Luka Pešun

"Do it Within Your Four Walls"

 

Conceived as a response to the catchphrase “Do that in your own four walls”, this series of photographs portrays the everyday life of LGBTIQ+ people within the space of their home.

 

I reconstruct moments of their everyday life in order to create the impression of documentation through staging, trying to maintain an objective gaze. In the process of creating this series of photographs, I learn more about our collective and individual reality and dismantle my own prejudices.

 

These photographs are my contribution to the existing discourse of gender, sex and sexual diversity in the areas it seems lacking, allowing me a better insight into those levels of relationships and identities that eluded me.

What Do You Mean You Didn't Know?

 

As an adult, I take childhood photos from family albums and recontextualise them through appropriation in order to look back on my growing up.

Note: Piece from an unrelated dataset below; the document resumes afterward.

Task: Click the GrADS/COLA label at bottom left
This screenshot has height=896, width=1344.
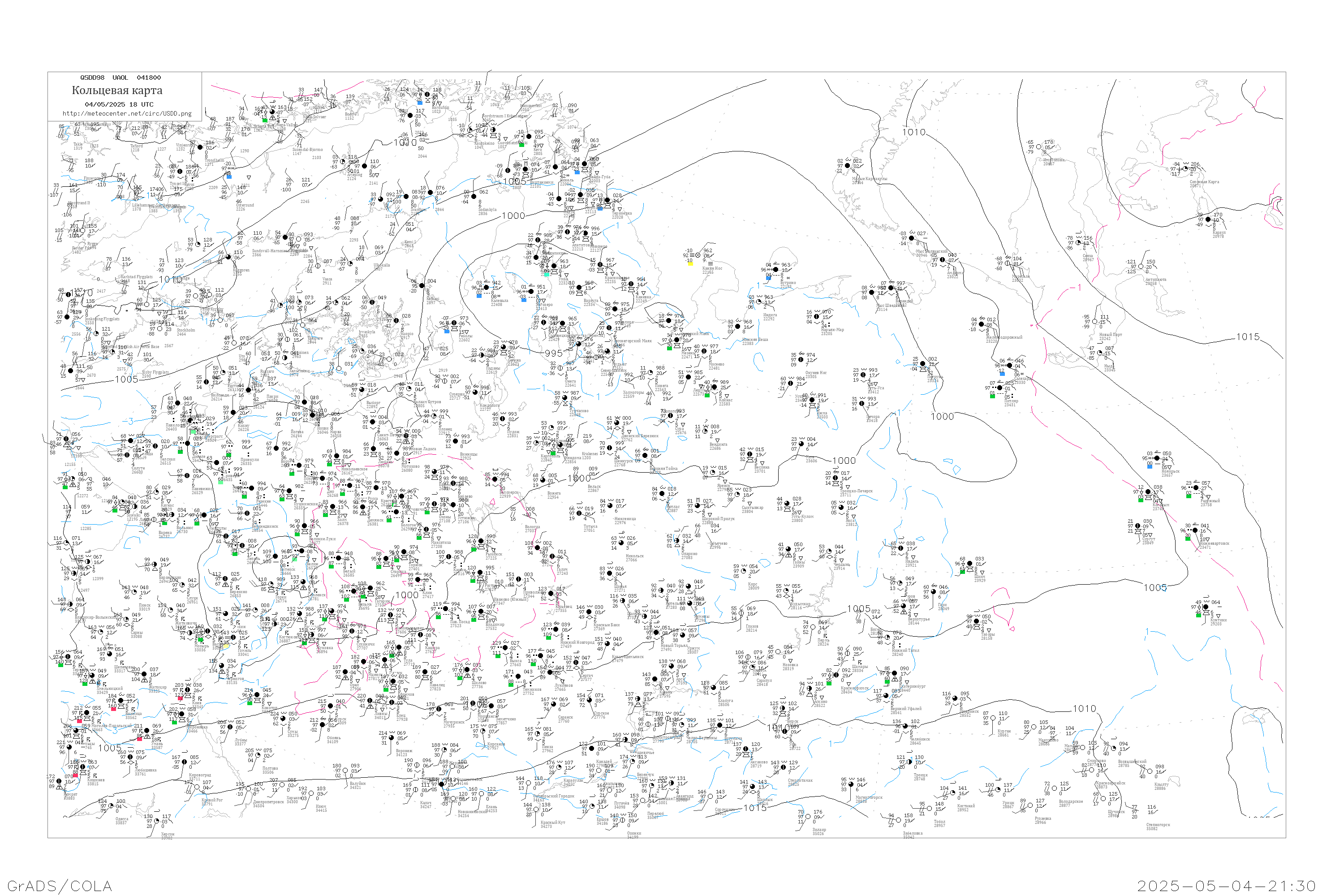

The selection of photographs is intended as a letter to my parents and speaks about the development of a queer identity in a humorous way.

 

The essence of the work is partly contained in the dichotomy of the free child that I was and the restrained adult I am now; years after self-correcting all of my gestures, actions, and speech... In order to fit into the heteronormative narrative of the idea of ​​what a man is.

Domestic

 

Domestic is a photo series exploring home as a space marked by the personal trauma of an attempt at being forcibly outed in early adolescence. A place that represented the idea of security became something entirely different. My formative years were spent in fear and hiding, while my home became a version of the panopticon.

 

Employing the photo camera to delve into what home represents for me and recording that and those who give me a sense of home, forced me to confront what had been tacitly left unsaid, long swept under the carpet. The camera actively, yet subconsciously, strived to record primarily (and sometimes solely) those who have always lightened the burden of existence, my grandparents. They were my sanctuary since my earliest childhood, and later on, I assumed a portion of the care for them.

 

By taking photos, I unravelled the old bonds between myself and that space. The long-standing feeling of not belonging was replaced by a new one. The space of trauma became a space of healing. My personal, but also, of my family.